A new bill of law relating to Part-II Funds, SIFs and SICARs
It has been deposited before Luxembourg-Parliament on 18 January 2016 and addresses the following three items:
Modernisation of the UCI law in order to allow Part-II funds to issue shares/units at a different price than the NAV:
- applies to closed-ended Part-II funds only, which are
- either listed, in which case the lower listing price is taken as a basis,
- or not listed, i.e. the issue price is composted by the NAV and a premium
(in order to, say, take the “J-curve” into account).
Will allow Part-II funds to be set-up as ELTIFs issuing their shares/units to retail investors (with a preferential subscription right).
Restricting the eligible assets for certain SIFs:
- SIFs issuing their shares exclusively to professional investors in accordance with MiFID II are not affected and may continue to invest in all assets (legally available)

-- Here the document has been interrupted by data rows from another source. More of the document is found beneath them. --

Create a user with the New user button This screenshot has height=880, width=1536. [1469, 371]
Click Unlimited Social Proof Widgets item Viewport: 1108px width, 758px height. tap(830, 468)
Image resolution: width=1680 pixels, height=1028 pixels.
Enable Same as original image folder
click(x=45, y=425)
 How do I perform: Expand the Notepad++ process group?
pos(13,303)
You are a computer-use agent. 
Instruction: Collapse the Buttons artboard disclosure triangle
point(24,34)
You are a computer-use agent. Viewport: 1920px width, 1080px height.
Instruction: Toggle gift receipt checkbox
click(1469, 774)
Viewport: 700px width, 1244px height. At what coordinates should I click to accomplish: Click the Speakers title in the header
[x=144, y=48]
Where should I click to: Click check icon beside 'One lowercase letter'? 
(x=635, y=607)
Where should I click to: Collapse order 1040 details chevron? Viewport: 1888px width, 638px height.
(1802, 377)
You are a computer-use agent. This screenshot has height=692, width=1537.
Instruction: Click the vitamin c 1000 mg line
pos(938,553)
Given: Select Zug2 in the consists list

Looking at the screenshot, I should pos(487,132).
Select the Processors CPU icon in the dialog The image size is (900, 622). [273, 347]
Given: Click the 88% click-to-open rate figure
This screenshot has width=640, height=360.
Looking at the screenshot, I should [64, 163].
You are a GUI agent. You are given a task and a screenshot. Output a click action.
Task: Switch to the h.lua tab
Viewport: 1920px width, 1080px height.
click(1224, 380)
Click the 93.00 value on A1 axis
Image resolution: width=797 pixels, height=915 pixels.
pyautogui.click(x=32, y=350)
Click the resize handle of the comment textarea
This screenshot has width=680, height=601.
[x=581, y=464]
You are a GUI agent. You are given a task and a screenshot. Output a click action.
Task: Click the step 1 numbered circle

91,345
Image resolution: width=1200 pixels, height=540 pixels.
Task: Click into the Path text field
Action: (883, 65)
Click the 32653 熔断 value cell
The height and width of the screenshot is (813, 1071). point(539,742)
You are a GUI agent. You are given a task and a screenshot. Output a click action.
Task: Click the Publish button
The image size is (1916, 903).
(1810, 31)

- SIFs offering their shares also to other well-informed investors (i.e. HNWI) will not be allowed to invest in “atypical assets” (e.g. wine, diamonds etc.)
This does not seem to be very consistent with the draft bill on reserved alternative investment funds (RAIFs) which may invest in those “atypical assets” even when offering their shares to those “other well-informed investors”.
The bill provides that a future CSSF regulation shall determine the corresponding grand-fathering rules.
The SICAR law will essentially be adapted to the SIF law and SICARS must, by the end of 2016:
- review their outsourcing structure and obtain an approval from CSSF, if necessary and
- establish adequate risk management systems and notify them to the CSSF.